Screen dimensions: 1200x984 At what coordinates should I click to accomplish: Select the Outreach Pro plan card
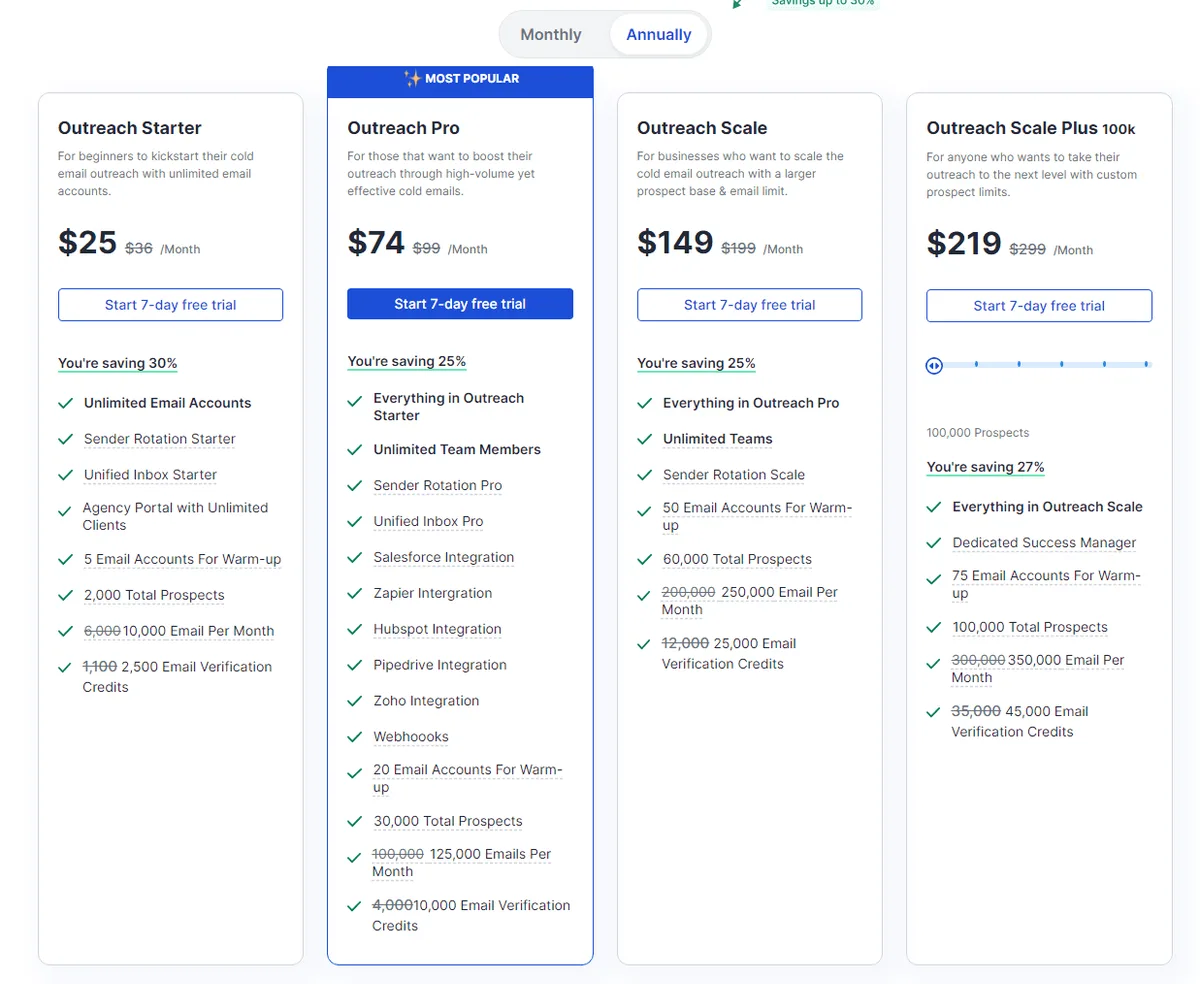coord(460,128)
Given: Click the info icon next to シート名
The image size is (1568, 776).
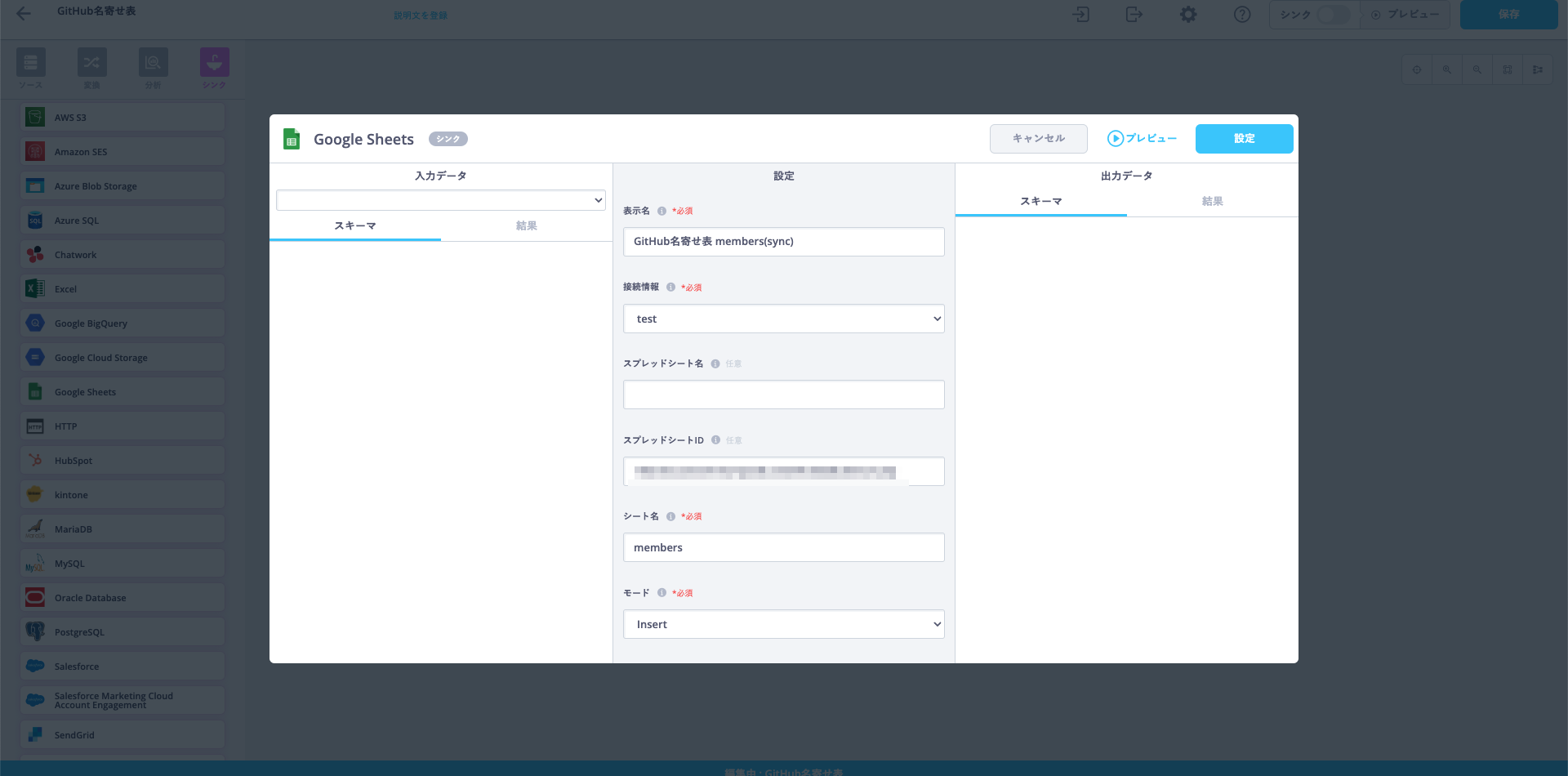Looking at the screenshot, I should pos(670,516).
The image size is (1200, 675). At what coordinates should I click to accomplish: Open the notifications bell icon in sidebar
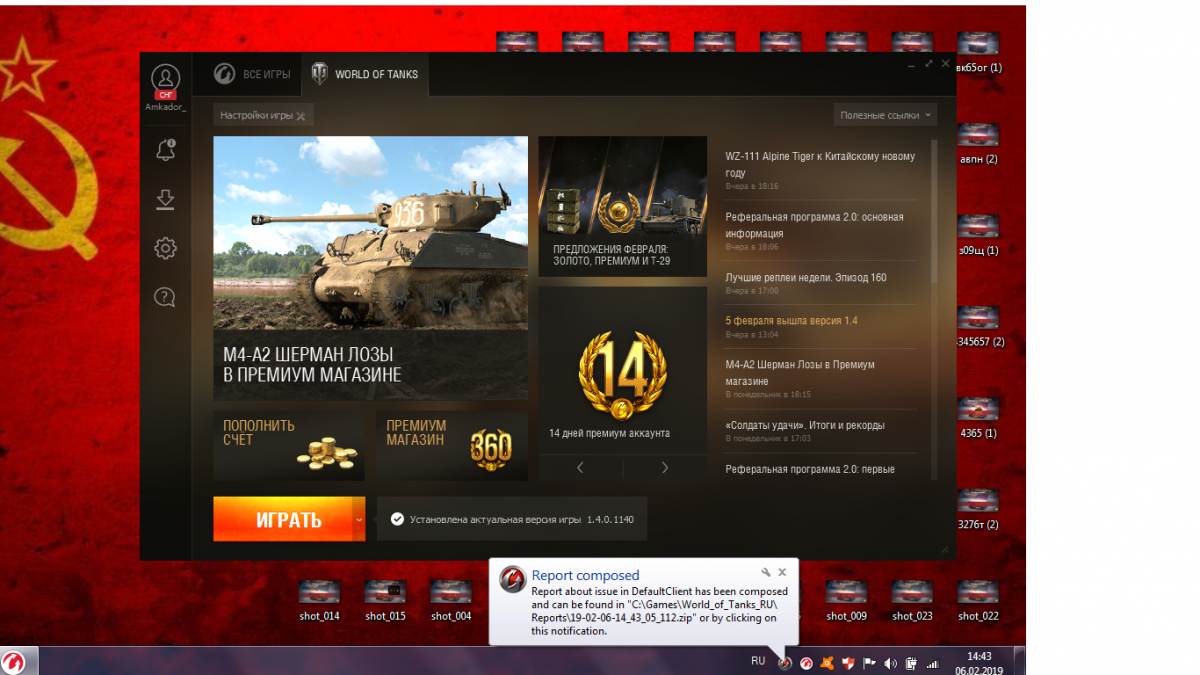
□ □ □
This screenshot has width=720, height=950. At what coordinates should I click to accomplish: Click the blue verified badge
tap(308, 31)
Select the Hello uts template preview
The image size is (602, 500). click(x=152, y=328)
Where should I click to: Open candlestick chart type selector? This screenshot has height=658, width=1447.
□ □ □
- [Work task]:
All lines above from the one containing "Given: Click the info icon next to シート名" up to and including the one containing "The image size is (1200, 675)." are to be set down exactly, and nothing else. Leave images out.

- [Solved problem]:
Given: Click the info icon next to シート名
The image size is (1568, 776).
Looking at the screenshot, I should pos(670,516).
The image size is (1200, 675). At what coordinates should I click to accomplish: Open the notifications bell icon in sidebar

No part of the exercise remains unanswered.